Green business practices are the adoption of environmentally sustainable and eco-friendly policies and practices. The concept started off as an ethical initiative to mitigate the effects of drawing from the Earth's resources, and since then, provide companies with many advantages such as economic viability, low cost of ownership of computing devices, improved system performance and use, and compliance with social, ethical, and even legal responsibilities.
Eco-Friendly Equipment and Systems
A major component of green business practices is green computing. Green computing refers to the design, manufacture, use, and disposal of IT related equipment such as computers, servers, monitors, printers, storage devices, and networking and communications systems in an environmentally friendly manner.
One of the best green business practices are the use of “Energy Star" monitors, desktops, laptops, printers, and other devices. Such devices power-down to a low power state when not in use reducing energy by 60 to 70 percent, and run cooler, lasting longer.
Most electronic appliances such as monitors, printers, modems, routers, and WiFi access points consume some power even in “sleep" mode. Switching off and unplugging such appliances when not in use saves energy.
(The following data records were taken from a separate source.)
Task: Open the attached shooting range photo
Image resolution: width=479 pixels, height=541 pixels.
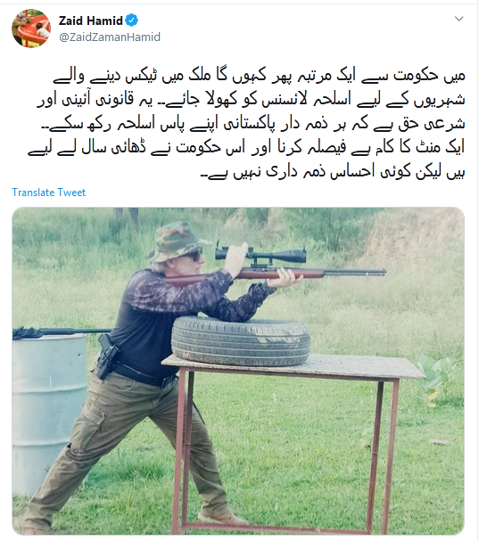Action: point(238,371)
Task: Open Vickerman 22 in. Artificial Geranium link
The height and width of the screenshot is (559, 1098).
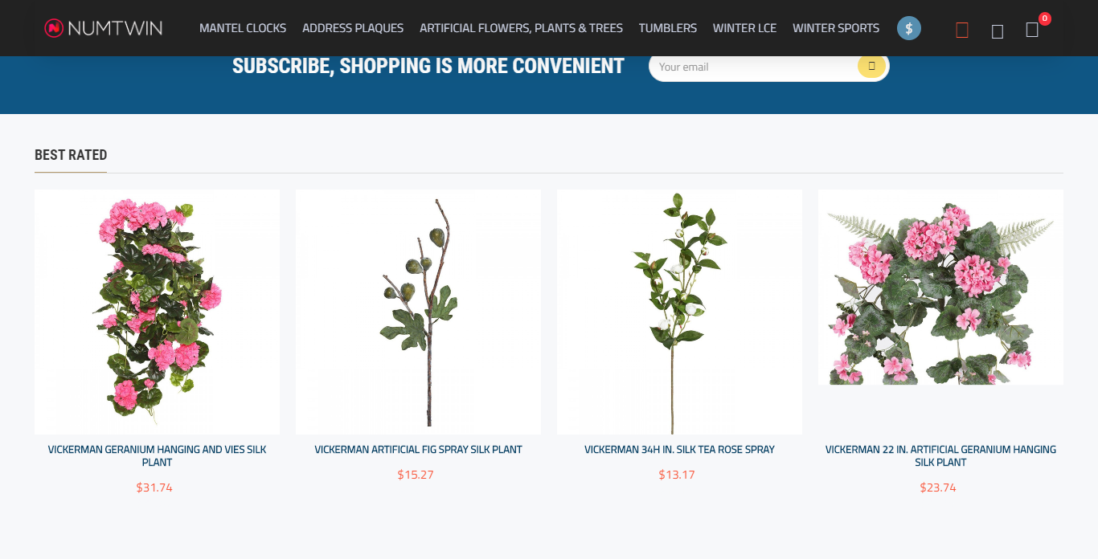Action: (940, 455)
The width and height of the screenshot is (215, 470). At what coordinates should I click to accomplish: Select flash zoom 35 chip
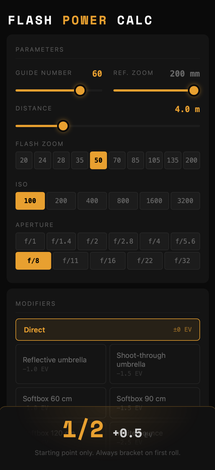[x=80, y=160]
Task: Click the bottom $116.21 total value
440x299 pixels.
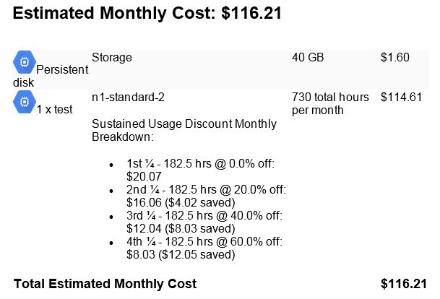Action: click(404, 284)
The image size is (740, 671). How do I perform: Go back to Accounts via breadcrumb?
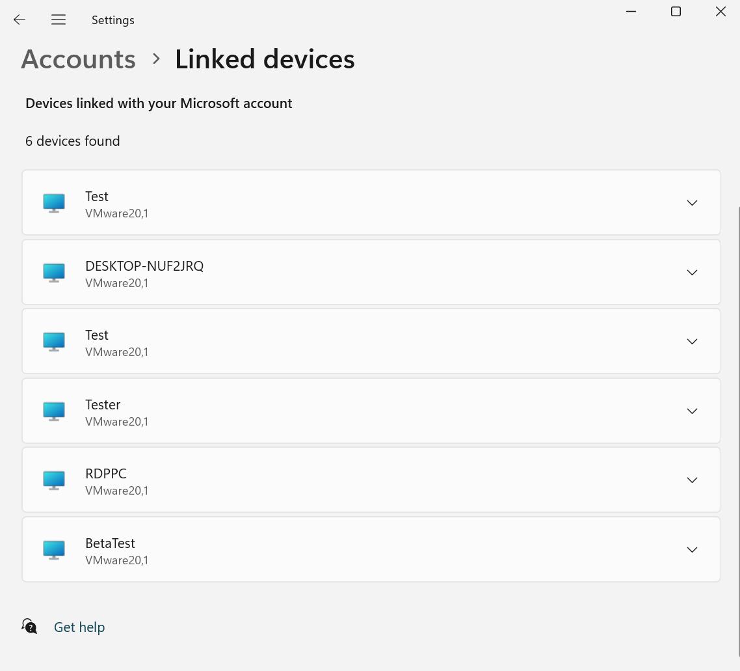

A good device that helps in this direction is the “Smart Strip" power strip that senses the amount of power computer peripherals use, and automatically shuts off peripherals when the computer shuts down, to prevent peripherals from drawing idle current.
Third-party power management programs such as Data Synergy PowerMAN and Snap Verdiem Surveyor allow central configuration of power management, especially useful for large businesses with many computers.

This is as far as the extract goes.